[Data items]
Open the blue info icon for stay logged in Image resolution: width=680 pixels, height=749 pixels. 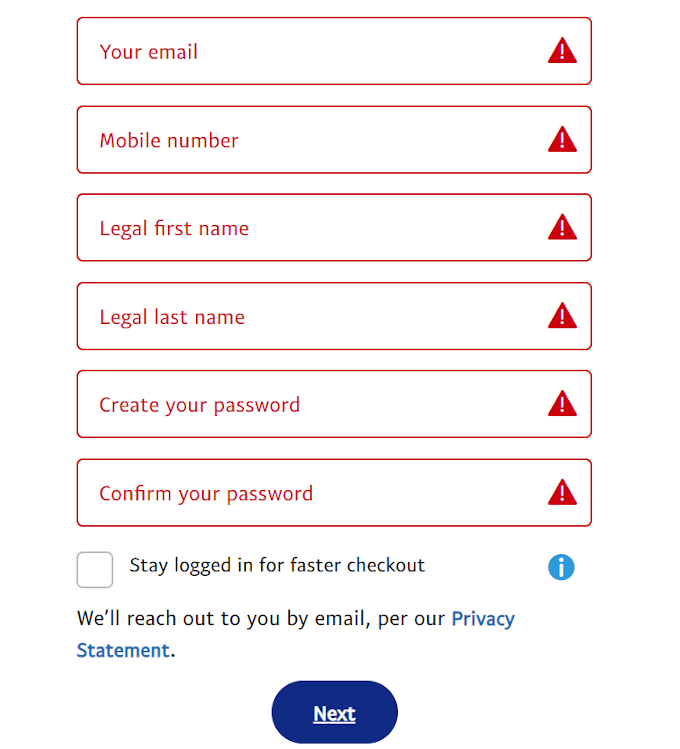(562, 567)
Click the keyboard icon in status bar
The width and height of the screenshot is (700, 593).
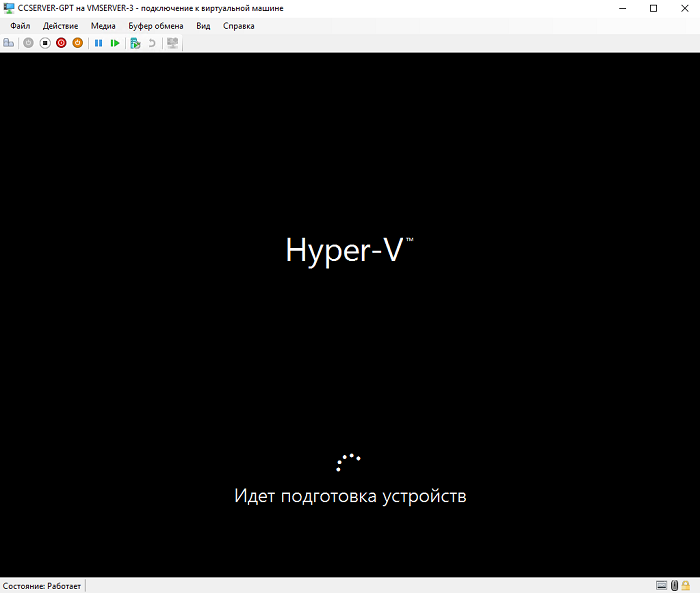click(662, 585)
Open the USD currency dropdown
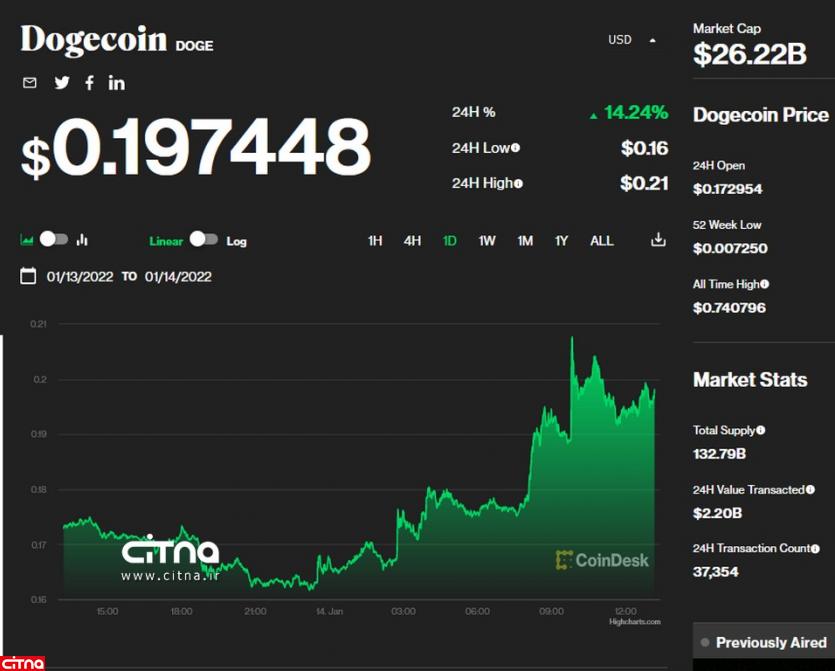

_Task directions_
Transcribe, without alteration, each line from the one with "Click the keyboard icon in status bar" through the last line of the data; no pictures belong in the copy.

_Exercise output_
Click the keyboard icon in status bar
The width and height of the screenshot is (700, 593).
click(662, 585)
Open the USD currency dropdown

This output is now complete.